_Assignment_
Beginning at the top of the material, repeat each line exactly, and stop once the line with "Task: Click the refresh icon in address bar" has been written.

_The data_
-*-*-

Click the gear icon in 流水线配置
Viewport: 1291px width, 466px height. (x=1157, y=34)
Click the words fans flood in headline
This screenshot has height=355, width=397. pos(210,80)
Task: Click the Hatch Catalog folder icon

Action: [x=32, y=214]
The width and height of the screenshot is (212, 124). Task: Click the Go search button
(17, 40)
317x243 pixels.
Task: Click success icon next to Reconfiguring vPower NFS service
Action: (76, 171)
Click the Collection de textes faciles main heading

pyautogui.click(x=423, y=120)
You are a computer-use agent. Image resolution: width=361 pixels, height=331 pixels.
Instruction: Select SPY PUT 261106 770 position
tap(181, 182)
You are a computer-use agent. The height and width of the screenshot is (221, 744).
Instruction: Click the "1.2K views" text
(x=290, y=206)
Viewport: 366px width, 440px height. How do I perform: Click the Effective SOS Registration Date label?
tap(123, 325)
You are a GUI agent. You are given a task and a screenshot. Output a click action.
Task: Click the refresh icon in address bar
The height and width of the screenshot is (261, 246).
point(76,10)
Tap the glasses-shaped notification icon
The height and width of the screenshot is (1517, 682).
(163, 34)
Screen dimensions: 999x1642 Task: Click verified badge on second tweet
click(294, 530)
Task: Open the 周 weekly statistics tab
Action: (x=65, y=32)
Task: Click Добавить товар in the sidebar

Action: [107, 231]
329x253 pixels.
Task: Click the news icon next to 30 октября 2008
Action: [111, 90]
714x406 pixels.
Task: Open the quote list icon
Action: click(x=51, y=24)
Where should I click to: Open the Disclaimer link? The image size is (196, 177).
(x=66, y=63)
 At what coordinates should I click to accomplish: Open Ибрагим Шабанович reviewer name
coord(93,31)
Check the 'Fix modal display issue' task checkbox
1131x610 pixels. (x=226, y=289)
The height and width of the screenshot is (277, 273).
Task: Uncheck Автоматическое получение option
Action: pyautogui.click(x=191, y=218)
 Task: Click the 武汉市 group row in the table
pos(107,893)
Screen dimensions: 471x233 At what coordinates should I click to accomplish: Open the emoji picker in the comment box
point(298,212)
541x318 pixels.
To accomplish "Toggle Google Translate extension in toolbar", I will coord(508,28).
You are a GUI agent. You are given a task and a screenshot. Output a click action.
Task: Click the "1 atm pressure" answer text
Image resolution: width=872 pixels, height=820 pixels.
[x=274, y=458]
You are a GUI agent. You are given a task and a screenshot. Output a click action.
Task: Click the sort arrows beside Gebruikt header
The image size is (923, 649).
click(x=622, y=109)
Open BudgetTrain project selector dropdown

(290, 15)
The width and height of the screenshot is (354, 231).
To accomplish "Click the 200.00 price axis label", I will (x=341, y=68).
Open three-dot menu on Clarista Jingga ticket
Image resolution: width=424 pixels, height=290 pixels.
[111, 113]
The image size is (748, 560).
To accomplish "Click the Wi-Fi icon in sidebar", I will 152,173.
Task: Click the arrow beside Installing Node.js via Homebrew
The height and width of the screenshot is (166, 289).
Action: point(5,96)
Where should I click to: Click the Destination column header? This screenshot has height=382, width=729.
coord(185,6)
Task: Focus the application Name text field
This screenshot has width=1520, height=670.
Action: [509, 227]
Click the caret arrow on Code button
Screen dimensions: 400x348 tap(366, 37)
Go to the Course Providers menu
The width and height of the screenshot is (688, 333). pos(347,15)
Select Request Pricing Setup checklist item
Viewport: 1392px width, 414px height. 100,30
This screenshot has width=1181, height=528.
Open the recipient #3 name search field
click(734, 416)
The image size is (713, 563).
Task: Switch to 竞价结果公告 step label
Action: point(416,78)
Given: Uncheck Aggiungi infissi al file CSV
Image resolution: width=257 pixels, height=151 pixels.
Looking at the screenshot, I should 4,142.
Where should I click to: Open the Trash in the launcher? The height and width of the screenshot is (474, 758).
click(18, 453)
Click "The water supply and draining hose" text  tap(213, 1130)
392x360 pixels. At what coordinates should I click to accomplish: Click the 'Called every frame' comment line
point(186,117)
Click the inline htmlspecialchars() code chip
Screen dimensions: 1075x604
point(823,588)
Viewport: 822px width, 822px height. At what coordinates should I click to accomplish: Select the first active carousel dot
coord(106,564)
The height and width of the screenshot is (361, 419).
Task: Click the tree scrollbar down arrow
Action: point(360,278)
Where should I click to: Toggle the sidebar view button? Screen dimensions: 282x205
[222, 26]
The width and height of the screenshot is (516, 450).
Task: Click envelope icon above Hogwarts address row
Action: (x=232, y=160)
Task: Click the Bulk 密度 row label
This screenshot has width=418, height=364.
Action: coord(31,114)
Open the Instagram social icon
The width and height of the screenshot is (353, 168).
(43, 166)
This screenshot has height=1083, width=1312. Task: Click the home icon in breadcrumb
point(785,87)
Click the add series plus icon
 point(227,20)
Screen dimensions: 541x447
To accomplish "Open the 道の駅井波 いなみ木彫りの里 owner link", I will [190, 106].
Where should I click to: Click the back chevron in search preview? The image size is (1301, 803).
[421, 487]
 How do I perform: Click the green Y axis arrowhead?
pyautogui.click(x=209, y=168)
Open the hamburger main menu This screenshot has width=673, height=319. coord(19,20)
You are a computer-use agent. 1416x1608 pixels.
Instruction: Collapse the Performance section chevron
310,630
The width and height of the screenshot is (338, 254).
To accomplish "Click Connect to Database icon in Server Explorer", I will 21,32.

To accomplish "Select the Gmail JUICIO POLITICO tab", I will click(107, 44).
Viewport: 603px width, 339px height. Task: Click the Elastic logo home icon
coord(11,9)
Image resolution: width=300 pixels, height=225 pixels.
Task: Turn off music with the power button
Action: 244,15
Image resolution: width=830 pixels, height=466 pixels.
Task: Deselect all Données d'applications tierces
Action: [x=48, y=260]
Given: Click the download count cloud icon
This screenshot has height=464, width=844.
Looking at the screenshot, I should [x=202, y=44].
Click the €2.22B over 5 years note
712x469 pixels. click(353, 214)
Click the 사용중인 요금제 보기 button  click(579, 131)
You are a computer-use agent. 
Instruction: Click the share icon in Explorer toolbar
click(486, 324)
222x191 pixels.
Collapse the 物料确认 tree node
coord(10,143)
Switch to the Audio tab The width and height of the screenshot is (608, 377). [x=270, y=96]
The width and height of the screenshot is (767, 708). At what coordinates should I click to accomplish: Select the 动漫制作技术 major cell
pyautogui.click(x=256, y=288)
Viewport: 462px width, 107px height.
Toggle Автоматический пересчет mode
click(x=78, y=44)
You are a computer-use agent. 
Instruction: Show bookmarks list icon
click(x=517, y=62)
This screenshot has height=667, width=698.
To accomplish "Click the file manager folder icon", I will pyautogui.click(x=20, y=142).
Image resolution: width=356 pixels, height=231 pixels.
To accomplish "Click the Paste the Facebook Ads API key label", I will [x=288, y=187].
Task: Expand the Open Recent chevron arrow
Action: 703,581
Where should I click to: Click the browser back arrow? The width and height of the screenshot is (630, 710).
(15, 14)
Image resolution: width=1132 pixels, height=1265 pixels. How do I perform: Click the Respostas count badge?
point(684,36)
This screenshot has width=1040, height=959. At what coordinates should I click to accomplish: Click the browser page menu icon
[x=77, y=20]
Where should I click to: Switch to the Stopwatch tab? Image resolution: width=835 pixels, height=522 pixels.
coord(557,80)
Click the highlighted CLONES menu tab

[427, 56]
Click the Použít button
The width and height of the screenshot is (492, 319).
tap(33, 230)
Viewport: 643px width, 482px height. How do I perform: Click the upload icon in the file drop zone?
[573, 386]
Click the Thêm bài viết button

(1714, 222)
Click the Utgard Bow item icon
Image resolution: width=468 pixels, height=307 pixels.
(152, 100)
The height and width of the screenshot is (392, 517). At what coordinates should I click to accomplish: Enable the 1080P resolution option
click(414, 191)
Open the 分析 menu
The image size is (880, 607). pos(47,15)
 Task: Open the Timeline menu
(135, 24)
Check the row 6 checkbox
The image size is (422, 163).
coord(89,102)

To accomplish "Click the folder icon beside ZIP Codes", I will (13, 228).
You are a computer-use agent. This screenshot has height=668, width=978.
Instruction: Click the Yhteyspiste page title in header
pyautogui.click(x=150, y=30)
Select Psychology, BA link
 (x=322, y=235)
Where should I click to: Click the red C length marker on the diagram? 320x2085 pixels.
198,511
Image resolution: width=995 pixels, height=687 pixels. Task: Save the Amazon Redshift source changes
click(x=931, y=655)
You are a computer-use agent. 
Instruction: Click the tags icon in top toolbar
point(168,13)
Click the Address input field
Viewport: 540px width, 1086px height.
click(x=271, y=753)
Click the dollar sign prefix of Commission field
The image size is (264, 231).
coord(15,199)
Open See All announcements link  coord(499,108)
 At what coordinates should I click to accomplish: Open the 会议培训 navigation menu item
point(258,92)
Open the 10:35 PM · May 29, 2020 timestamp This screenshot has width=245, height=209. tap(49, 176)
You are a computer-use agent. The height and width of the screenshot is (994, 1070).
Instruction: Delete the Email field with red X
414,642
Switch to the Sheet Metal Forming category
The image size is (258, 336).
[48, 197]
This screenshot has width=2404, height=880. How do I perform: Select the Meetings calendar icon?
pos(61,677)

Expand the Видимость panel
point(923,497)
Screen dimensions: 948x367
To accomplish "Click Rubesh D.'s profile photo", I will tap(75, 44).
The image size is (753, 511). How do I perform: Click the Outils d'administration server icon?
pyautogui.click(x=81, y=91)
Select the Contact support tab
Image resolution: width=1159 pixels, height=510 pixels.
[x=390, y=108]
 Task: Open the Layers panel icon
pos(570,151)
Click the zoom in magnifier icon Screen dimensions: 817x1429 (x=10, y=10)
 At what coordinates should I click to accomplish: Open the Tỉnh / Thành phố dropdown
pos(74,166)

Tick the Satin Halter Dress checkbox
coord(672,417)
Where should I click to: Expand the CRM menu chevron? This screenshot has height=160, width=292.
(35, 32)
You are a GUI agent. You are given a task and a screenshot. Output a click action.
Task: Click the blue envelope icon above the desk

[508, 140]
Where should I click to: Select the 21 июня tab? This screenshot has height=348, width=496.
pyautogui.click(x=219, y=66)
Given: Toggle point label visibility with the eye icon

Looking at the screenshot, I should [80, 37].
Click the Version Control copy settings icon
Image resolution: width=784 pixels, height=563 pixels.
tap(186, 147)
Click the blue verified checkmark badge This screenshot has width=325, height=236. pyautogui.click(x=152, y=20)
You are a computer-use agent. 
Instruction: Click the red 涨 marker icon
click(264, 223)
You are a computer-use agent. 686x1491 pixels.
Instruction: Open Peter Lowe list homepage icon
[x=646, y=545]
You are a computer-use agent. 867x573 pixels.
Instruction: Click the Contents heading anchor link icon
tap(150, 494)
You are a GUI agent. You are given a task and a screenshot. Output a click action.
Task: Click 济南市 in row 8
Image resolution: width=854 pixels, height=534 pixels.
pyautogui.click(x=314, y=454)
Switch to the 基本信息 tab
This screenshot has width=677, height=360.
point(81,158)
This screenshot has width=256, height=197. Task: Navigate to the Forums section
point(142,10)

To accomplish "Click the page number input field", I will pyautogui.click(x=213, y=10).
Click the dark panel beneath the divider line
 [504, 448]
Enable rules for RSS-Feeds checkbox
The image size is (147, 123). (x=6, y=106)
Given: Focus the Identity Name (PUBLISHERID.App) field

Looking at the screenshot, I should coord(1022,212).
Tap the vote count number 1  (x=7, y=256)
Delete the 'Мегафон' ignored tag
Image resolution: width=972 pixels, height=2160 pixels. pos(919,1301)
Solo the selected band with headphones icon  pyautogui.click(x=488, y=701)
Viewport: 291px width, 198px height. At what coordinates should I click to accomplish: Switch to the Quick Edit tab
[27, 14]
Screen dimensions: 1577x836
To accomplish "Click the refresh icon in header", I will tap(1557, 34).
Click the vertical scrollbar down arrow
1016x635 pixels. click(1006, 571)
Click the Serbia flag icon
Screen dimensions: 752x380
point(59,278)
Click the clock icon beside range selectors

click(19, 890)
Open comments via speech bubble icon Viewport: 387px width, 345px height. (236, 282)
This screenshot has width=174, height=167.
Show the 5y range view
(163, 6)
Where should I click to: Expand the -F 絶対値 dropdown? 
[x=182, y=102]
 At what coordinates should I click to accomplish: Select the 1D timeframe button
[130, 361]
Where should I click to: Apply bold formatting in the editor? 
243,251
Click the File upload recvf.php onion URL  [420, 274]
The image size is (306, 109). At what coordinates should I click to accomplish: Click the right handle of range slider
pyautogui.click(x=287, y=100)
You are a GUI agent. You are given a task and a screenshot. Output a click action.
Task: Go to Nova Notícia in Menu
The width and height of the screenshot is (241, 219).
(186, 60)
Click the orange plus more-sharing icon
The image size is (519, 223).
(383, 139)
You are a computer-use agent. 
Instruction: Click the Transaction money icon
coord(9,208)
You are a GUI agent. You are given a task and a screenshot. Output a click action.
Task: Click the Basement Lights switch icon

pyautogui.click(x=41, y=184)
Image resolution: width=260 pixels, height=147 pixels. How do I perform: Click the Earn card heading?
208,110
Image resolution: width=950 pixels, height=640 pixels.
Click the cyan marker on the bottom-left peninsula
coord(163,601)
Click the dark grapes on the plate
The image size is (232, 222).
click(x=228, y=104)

-*-*-

_Result of the task_
Click the gear icon in 流水线配置
Viewport: 1291px width, 466px height. (x=1157, y=34)
Click the words fans flood in headline
This screenshot has height=355, width=397. pos(210,80)
Task: Click the Hatch Catalog folder icon

Action: [x=32, y=214]
The width and height of the screenshot is (212, 124). Task: Click the Go search button
(17, 40)
317x243 pixels.
Task: Click success icon next to Reconfiguring vPower NFS service
Action: (76, 171)
Click the Collection de textes faciles main heading

pyautogui.click(x=423, y=120)
You are a computer-use agent. Image resolution: width=361 pixels, height=331 pixels.
Instruction: Select SPY PUT 261106 770 position
tap(181, 182)
You are a computer-use agent. The height and width of the screenshot is (221, 744).
Instruction: Click the "1.2K views" text
(x=290, y=206)
Viewport: 366px width, 440px height. How do I perform: Click the Effective SOS Registration Date label?
tap(123, 325)
You are a GUI agent. You are given a task and a screenshot. Output a click action.
Task: Click the refresh icon in address bar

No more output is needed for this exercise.